4. les kôan nantô (qui sont très difficiles).
Si on a fait l'expérience de l'éveil, ils permettent de l'oublier, car si on s'accroche à l'éveil, cela devient un obstacle.
5. les kôan du cinquième degré (Go-i kôan) permettent de discriminer entre le relatif et l'absolu, entre le juste et l'injuste, et de venir en aide à l'humanité.
La personne qui a passé ce système devient maître zen : seule elle pourra diriger le dokusan.
Tout ce système de kôan a été classifié par Maître Hakuin (1686 – 1769). De son temps le monde du zen était confus, donc il fallait remettre de l'ordre.
En dokusan, ce n'est pas de mon propre chef que je juge. Je réagis en fonction de tout ce qui m'a été transmis depuis Hakuin.
Un zazen sans kôan est dangereux : danger de s'y croire, de juger de façon personnelle son état de réalisation : danger de sectarisme.
Il y a d'infinies variétés de méditation, mais la plupart finissent dans des errements. Le kôan est le système de sécurité de zazen.
Dans le zen, il y a toutes sortes de manières d'enseigner : le teishô, mais aussi d'autres façons, sans mots : le Buddha a présenté une fleur à Mahâkâshyapa[5], Maître Lin Tsi[6] poussait de grands cris, Gutei levait le doigt[7]… Tous enseignaient le chemin de l'éveil. Mais, pour ceux qui n'avaient pas réalisé l'éveil et faisaient les mêmes gestes, cela voulait dire : imitation !
Il y a des gens qui prennent les choses au pied de la lettre et se lancent dans des gestes qu'ils ont vus chez d'autres maîtres. Mais moi, quand ils viennent dans mon temple, je refuse leurs imitations, parce que je connais le danger d'imitation avec les kôan. C'est le plus grand danger qu'il y a avec les kôan : tromper le maître (ou croire qu'on peut le tromper) avec une imitation plus ou moins réussie. On ne peut avoir une réponse correcte avec une imitation. Pour les kôan, il ne faut pas être un robot.
[1] Le mot kenshō (見性) signifie « voir la nature », à savoir celle de Bouddha qui est en tout être, y compris dans le chien, d'où le problème posé dans le kôan MU.
[3] En japonais : Hosshin 法身. Kikan 機関. Gonsen 言詮. Nantô 難透, Go-i五位
[4] Le mot Hôshin (法 身) signifie corps du dharma (de la Loi), c'est le Dharmakâya, un des corps du Buddha.

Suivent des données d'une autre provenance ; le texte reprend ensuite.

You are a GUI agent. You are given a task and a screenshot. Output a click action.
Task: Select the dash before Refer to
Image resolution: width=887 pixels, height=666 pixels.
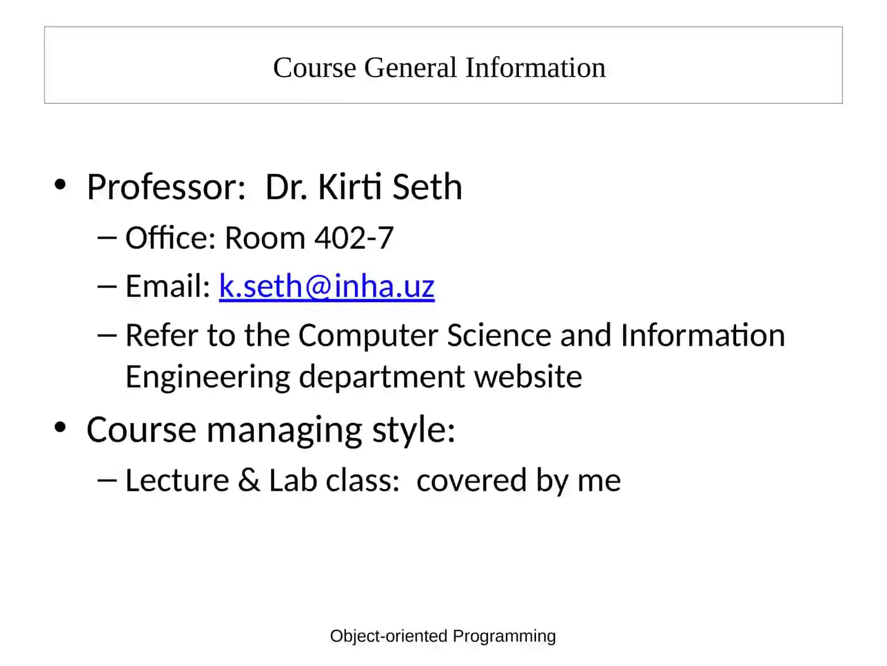click(x=106, y=335)
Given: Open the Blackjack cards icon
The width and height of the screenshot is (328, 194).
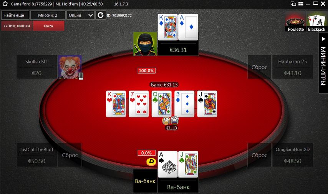Looking at the screenshot, I should coord(317,22).
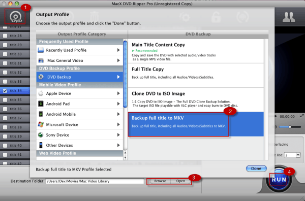
Task: Expand the Recently Used Profile arrow
Action: pos(118,50)
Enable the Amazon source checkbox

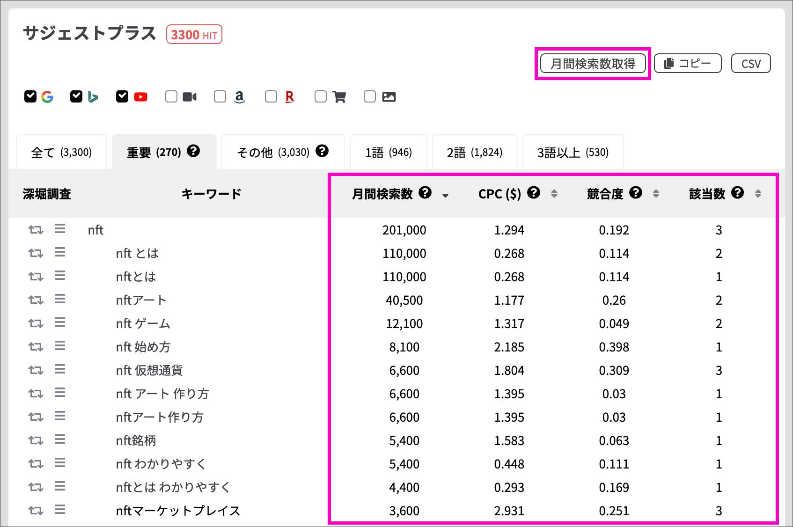[220, 96]
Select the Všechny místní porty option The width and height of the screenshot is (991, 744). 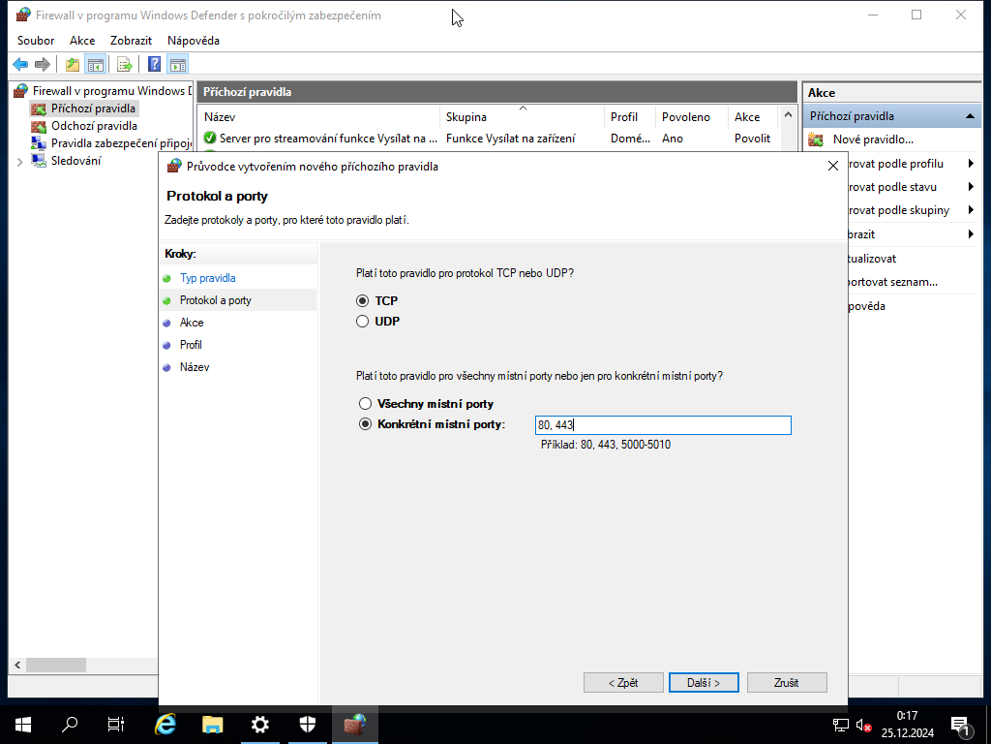point(366,403)
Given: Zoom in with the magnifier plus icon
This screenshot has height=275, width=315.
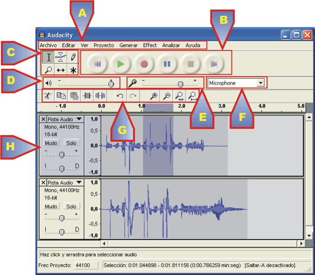Looking at the screenshot, I should coord(153,96).
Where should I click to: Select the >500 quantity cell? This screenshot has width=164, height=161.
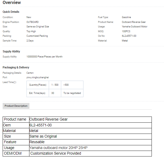tap(66, 85)
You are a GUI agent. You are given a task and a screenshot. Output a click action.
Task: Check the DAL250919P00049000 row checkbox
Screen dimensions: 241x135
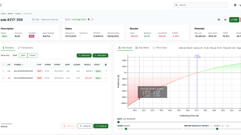coord(3,78)
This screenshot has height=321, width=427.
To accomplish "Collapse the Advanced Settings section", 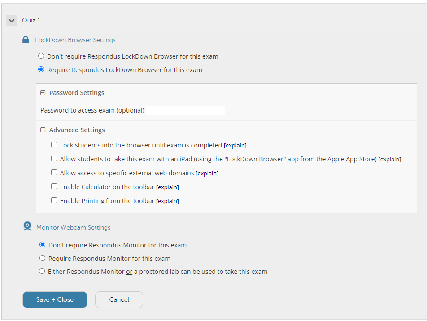I will tap(43, 130).
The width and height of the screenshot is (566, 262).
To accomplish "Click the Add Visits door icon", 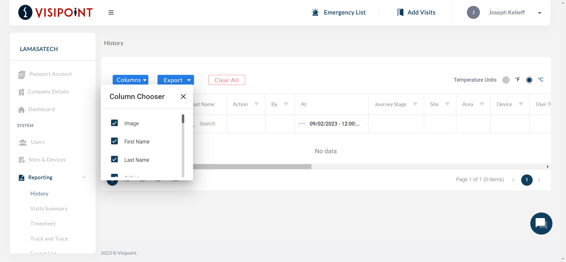I will pos(400,12).
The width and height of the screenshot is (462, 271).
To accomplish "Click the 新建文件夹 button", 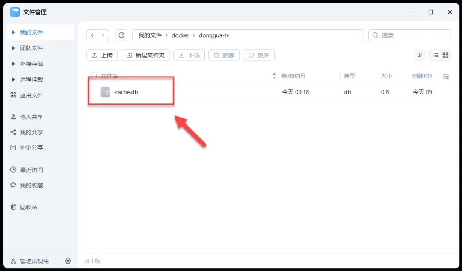I will coord(145,55).
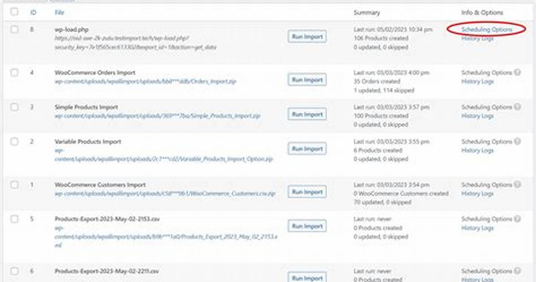Click help icon for Products-Export-2211 scheduling
Image resolution: width=536 pixels, height=282 pixels.
[518, 271]
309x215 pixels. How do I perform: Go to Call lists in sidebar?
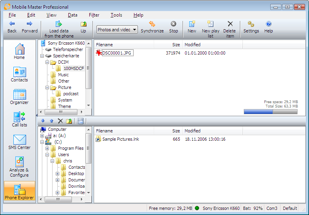point(19,120)

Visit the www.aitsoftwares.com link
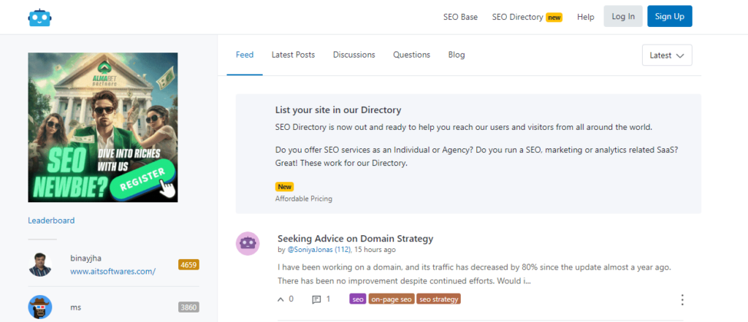pyautogui.click(x=112, y=272)
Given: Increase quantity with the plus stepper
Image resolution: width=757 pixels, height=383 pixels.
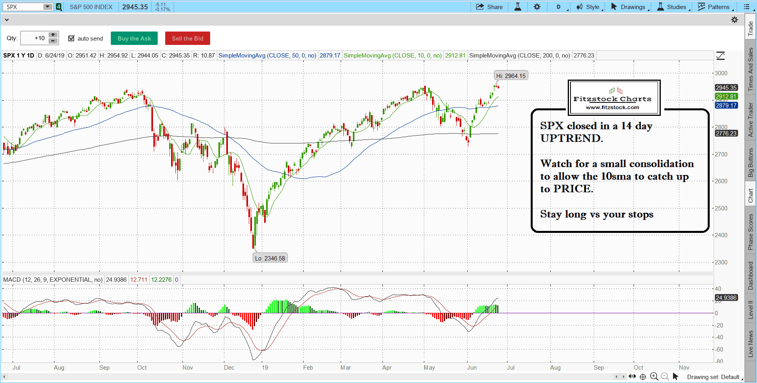Looking at the screenshot, I should [53, 35].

Le mot dharma est difficile à comprendre : Hô (ou Bô) 法 (forme initiale 灋) est un kanji dont le radical est l'eau 水stylisée, il veut dire à la fois la loi, les êtres, la méthode, l'enseignement, la convention.
[5] Selon le Lankavatara Sûtra, Mahâkâshyapa est le seul à avoir compris l’enseignement sans paroles donné par le Bouddha sur le mont des Vautours : ce dernier prit une fleur d'Udumbara entre ses doigts, et la fit tourner sans rien dire. Mahâkâshyapa répondit par un sourire, et le Buddha reconnut alors qu'il avait compris. Cette histoire exprime la transmission directement d'esprit à esprit (en japonais : i shin den shin).
[6] Lin Tsi est son nom chinois et Rinzai Gigen son nom japonais. Il est le fondateur de l'école rinzai du zen. Il est mort en 866. L'autre école zen présente en France est celle du sôtô.
[7] Cette histoire est narrée dans le cas 3 du Mumonkan (Passe sans porte).